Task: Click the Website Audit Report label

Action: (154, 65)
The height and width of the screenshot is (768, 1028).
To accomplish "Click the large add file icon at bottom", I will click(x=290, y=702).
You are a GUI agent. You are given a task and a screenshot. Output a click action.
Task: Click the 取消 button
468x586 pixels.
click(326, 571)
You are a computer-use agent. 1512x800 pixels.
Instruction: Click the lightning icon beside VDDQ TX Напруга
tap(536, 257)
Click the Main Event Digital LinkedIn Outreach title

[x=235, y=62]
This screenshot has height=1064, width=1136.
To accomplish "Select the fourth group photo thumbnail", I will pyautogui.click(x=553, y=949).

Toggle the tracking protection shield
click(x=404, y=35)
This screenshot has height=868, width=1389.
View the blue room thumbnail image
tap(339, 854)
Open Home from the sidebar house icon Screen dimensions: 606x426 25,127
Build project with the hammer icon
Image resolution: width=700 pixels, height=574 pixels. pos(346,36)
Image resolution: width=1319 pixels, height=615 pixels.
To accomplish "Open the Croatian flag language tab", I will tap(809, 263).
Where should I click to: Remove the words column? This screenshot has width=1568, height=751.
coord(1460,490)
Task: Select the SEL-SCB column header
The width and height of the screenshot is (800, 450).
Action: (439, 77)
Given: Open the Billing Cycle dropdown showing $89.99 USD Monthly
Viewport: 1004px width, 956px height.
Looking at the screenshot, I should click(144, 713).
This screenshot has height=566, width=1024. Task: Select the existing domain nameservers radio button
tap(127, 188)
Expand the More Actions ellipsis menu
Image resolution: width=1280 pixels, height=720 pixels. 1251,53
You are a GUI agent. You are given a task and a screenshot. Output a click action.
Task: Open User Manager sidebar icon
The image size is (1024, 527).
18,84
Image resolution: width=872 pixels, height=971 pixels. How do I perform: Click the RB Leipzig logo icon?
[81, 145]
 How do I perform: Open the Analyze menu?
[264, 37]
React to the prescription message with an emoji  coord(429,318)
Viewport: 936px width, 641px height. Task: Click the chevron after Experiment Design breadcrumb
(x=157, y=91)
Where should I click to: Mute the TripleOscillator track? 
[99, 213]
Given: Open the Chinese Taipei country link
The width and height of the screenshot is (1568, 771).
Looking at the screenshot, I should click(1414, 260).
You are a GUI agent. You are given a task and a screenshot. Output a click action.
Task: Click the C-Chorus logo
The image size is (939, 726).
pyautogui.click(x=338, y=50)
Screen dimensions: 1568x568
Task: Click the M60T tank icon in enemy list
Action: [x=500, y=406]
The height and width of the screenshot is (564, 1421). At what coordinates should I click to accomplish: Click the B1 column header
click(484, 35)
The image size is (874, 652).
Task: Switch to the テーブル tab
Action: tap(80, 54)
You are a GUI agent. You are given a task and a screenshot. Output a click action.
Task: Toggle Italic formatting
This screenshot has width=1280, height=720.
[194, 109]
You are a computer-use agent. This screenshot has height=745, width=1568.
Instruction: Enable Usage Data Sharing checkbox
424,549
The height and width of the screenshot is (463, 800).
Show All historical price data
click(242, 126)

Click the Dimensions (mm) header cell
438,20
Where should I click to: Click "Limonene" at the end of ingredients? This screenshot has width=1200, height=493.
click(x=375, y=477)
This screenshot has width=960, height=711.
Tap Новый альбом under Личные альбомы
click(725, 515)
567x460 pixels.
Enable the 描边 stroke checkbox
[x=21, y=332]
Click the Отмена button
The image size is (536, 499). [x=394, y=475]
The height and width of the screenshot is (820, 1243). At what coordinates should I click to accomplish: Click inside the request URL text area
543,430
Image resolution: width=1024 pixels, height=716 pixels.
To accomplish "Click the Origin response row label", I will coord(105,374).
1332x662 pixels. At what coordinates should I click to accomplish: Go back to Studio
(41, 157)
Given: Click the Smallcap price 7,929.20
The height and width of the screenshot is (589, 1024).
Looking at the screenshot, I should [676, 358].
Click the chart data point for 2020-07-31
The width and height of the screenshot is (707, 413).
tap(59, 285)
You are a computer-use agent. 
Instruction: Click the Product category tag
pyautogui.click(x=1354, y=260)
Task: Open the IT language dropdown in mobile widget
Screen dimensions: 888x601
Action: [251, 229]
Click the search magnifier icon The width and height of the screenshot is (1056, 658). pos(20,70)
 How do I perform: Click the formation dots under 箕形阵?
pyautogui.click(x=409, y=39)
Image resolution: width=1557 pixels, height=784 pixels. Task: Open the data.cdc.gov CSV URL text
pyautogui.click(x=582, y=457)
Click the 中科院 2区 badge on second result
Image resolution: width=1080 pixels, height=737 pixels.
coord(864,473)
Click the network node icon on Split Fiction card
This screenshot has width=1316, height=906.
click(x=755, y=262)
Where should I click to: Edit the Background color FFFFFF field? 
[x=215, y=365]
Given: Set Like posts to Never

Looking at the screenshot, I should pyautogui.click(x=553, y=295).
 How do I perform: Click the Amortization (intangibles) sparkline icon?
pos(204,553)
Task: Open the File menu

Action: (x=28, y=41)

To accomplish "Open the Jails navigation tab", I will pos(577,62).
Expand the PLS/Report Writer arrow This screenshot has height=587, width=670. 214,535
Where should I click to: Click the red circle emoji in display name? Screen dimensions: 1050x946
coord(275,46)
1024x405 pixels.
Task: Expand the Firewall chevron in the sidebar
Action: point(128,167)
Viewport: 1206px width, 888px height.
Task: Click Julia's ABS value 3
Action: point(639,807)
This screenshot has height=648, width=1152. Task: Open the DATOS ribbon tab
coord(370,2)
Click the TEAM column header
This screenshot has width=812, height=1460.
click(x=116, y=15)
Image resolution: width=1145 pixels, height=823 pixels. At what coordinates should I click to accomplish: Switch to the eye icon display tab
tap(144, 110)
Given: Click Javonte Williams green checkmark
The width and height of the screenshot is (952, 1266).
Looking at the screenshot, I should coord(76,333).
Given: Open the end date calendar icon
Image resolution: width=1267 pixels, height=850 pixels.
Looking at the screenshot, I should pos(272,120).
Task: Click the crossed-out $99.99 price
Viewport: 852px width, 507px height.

══════

Lines above that include the string "language" need to be copied.

To accomplish "Open the Croatian flag language tab", I will tap(809, 263).
Task: Open the IT language dropdown in mobile widget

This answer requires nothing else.